Ausgewählter Textauszug
Schreibkraft
Heiner Frost

Die Päpstlichen

Foto: Rüdiger Dehnen

Eigentlich wäre es mindestens eine 100.000-Euro-Frage: Wo befindet sich die päpstliche Hofglasmalerei Derix? A) Bologna B) Rom C) Kevelaer D) Madrid. Nichtniederrheiner würden sich mit der Antwort schwer tun – es sei denn, sie kämen aus Hiroshima, wären schon in Versailles gewesen, in Boston oder Island, denn überall dort hat die „Päpstliche Hofglasmalerei“Derix aus Kevelaer schon für Fenster gesorgt. Aber der Reihe nach …


Im Jahr 1908 wurden die Glasmalerei-Werkstätten Derix zur „Päpstlichen Hofglasmalerei“ ernannt. Gegründet wurde die Firma bereits 1866 in Goch. Später folgten Filialgründungen in Kevelaer (1896) und Nimwegen (1919). Im Zusammenhang mit dem Auftrag für sechs Fenster der Sixtinischen Kapelle in Rom folgte (siehe oben) die Ernennung zur „Päpstlichen Hofglasmalerei“.
Im „Niederrheinischen Museum für Volkskunde und Kulturgeschichte“ in Kevelaer ist noch bis zum 29. Januar eine Sonderausstellung mit dem Thema „150 Jahre Glasmalerei Hein Derix Kevelaer/Goch“ zu sehen.
Wer sich für das Thema Glasmalerei interessiert, sollte sich die Ausstellung keinesfalls entgehen lassen, denn in Kevelaer ist eine Zusammenfassung dessen zu sehen, was das Handwerk zu bieten hat. Am besten ist es freilich, sich von einem der drei Chefs des Unternehmens durch die Ausstellung führen zu lassen, denn gerade beim Thema Glasmalerei gilt: Man sieht nur, was man weiß – und so viel steht fest: Es gibt eine Menge zu wissen. Der Beruf, der heute sachlich „Glasveredler“ heißt, nannte sich früher „Glas- und Prozellanmaler“. Die Glasmalerei ist eine Schnittstelle von Kunst auf der einen und Erfahrung (sprich: Handwerk und Know How) auf der anderen Seite. Wer den Weg vom Auftrag bis zum fertigen Fenster nicht kennt, steht zwar vor teils atemberaubend schönen Ergebnissen, ist aber letztlich ahnungs- und somit auch irgendwie ehrfurchtslos.

Bereitgestelltes Material
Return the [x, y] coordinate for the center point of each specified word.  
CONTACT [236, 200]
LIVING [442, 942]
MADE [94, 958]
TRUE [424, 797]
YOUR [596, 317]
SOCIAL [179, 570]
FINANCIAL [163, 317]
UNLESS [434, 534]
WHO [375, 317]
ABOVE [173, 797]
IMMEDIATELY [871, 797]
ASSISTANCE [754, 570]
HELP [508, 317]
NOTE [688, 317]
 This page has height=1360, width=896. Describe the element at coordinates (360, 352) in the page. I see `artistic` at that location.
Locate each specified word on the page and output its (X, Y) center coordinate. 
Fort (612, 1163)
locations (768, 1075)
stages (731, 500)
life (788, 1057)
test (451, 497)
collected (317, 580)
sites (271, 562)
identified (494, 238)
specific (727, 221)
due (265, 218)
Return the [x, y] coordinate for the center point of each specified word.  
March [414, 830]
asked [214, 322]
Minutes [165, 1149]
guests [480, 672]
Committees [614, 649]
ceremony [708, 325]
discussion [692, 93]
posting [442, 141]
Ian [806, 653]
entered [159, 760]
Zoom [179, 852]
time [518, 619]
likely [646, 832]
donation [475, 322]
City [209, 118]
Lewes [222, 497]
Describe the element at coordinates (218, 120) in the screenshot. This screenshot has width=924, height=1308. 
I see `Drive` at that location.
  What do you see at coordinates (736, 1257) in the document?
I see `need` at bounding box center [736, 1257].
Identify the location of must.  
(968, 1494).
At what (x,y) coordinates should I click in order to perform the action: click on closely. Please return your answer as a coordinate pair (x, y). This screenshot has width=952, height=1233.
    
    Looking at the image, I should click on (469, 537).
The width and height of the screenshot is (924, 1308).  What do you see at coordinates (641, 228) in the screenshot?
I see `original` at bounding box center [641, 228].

Aufgabenstellung
Beantworte anhand des Textes über die Glasmalerei Derix:
1. In welchem Jahr und in welcher Stadt wurde die Firma gegründet?
2. Bis zu welchem Datum ist die Sonderausstellung im Museum in Kevelaer zu sehen?
3. Wie heißt der Beruf, der früher „Glas- und Prozellanmaler“ genannt wurde, heute?
Das Material stammt aus einer anderen Quelle.

Gelöste Aufgabe
1. 1866 in Goch
2. Bis zum 29. Januar
3. Glasveredler